Segment Start: Recorded information
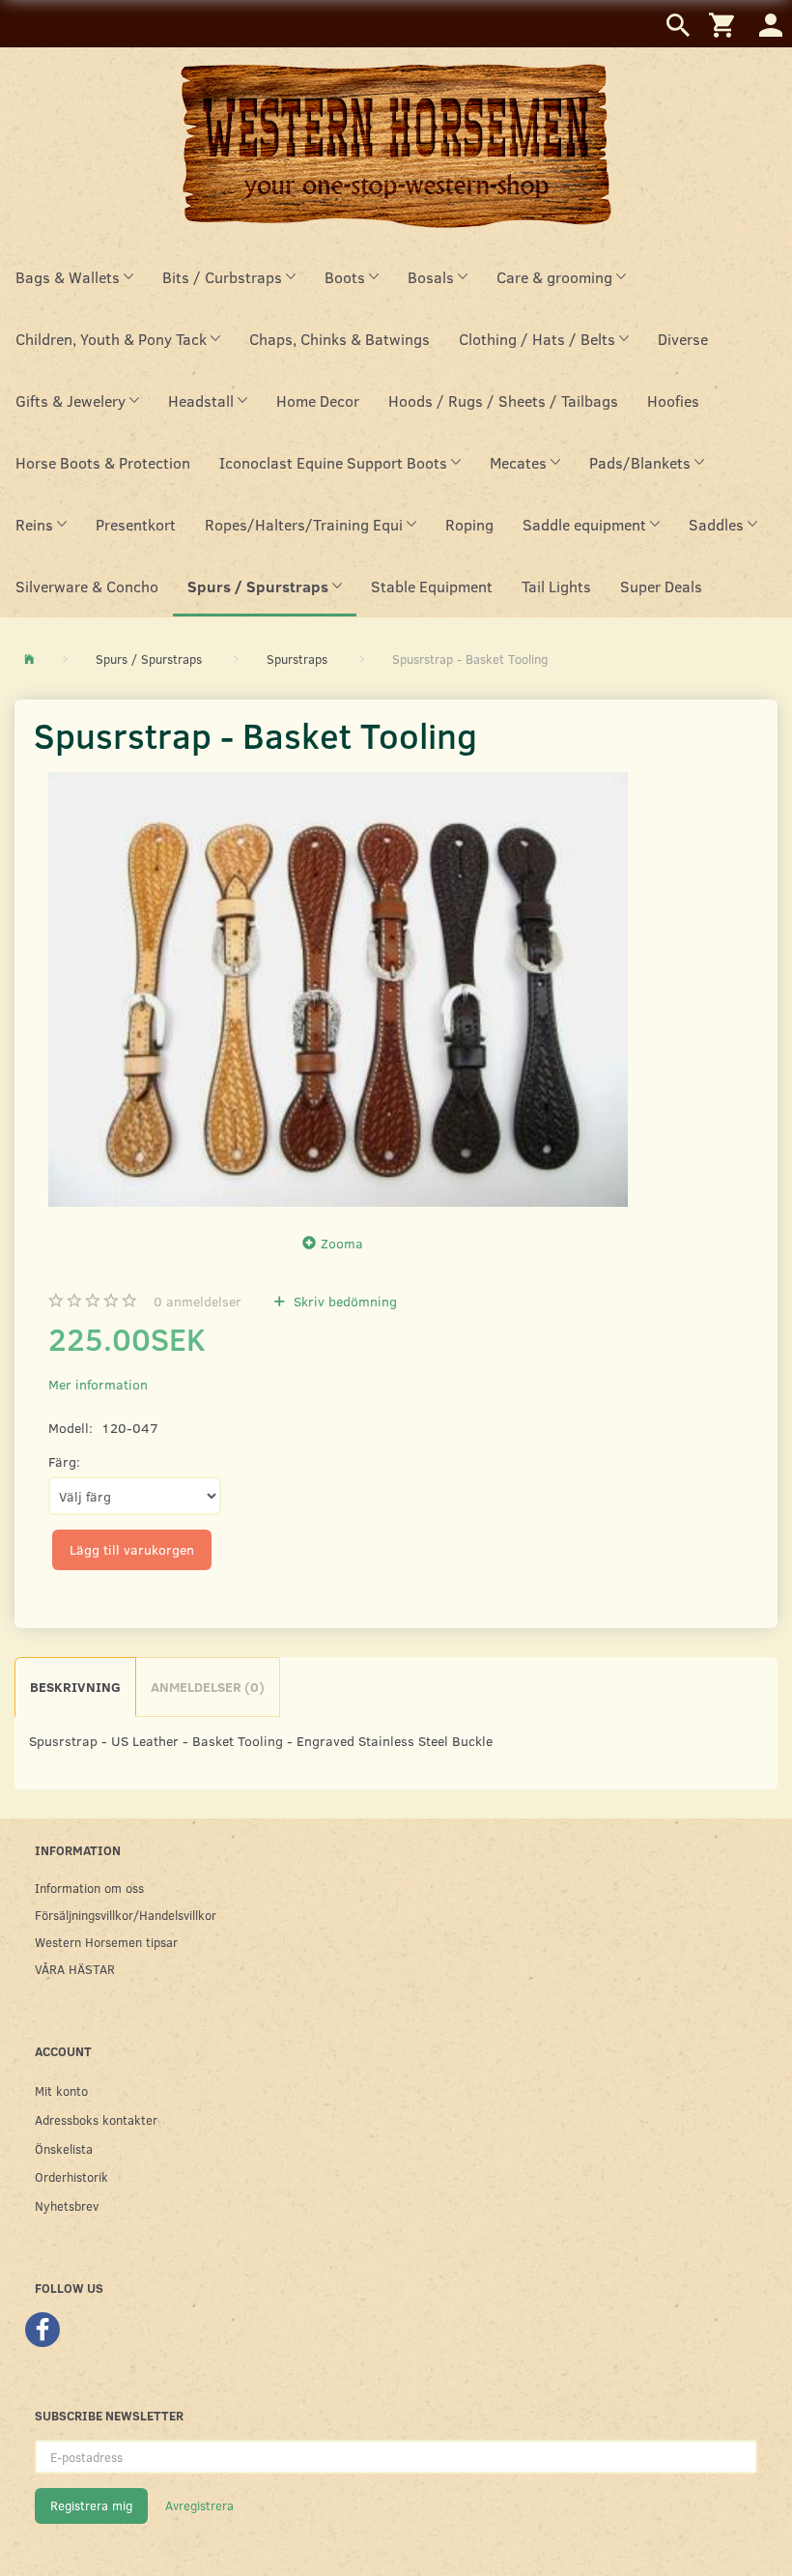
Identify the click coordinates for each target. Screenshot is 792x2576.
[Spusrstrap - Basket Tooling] (338, 989)
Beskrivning (75, 1686)
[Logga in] (771, 23)
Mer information (98, 1384)
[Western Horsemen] (396, 144)
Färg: (64, 1461)
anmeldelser (197, 1301)
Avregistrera (199, 2505)
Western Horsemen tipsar (106, 1941)
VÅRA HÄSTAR (75, 1969)
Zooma (342, 1243)
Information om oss (89, 1887)
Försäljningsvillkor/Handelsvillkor (125, 1914)
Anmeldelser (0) (208, 1686)
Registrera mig (91, 2505)
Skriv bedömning (343, 1301)
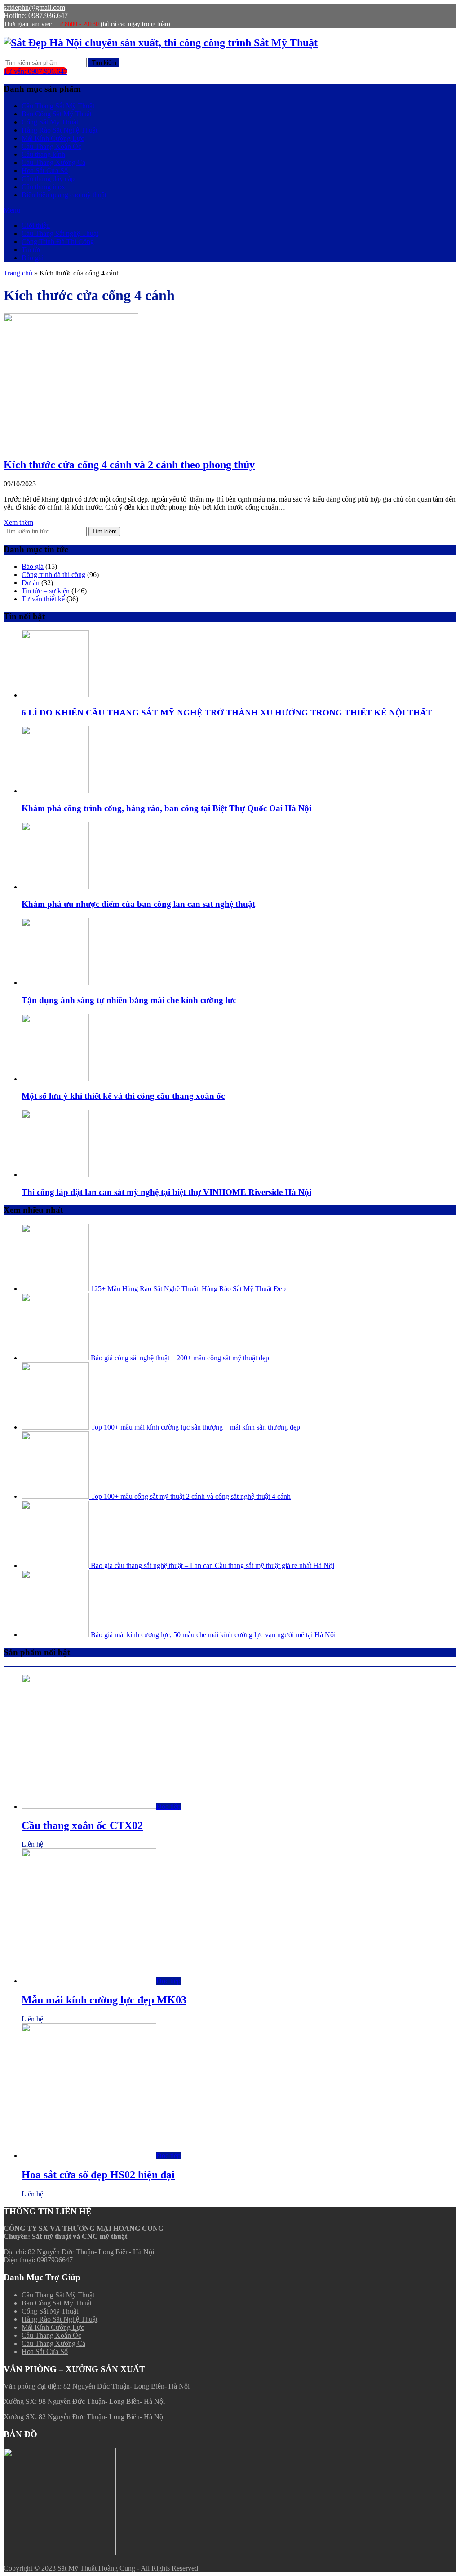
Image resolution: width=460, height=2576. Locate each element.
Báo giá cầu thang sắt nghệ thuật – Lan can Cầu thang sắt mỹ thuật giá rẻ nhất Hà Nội (211, 1565)
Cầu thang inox (43, 187)
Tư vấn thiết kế (43, 599)
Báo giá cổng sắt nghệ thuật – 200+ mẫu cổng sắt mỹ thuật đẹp (179, 1358)
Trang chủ (18, 273)
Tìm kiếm (104, 62)
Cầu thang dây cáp (48, 178)
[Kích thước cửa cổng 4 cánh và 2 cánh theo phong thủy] (71, 445)
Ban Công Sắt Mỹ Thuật (57, 114)
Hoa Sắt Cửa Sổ (45, 170)
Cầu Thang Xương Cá (53, 162)
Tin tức (32, 249)
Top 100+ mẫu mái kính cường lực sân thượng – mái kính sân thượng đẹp (194, 1427)
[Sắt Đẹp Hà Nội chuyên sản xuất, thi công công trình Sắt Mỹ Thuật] (161, 43)
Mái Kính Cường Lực (53, 138)
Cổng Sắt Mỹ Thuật (50, 122)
Segment End: Recorded information
Only the lines from the start of the records to the one containing "Skriv bedömning (343, 1301)" should be repeated, exactly and with both ends kept; drop any pictures.

Identify the click coordinates for each target. Screenshot is 792x2576.
[Spusrstrap - Basket Tooling] (338, 989)
Beskrivning (75, 1686)
[Logga in] (771, 23)
Mer information (98, 1384)
[Western Horsemen] (396, 144)
Färg: (64, 1461)
anmeldelser (197, 1301)
Avregistrera (199, 2505)
Western Horsemen tipsar (106, 1941)
VÅRA HÄSTAR (75, 1969)
Zooma (342, 1243)
Information om oss (89, 1887)
Försäljningsvillkor/Handelsvillkor (125, 1914)
Anmeldelser (0) (208, 1686)
Registrera mig (91, 2505)
Skriv bedömning (343, 1301)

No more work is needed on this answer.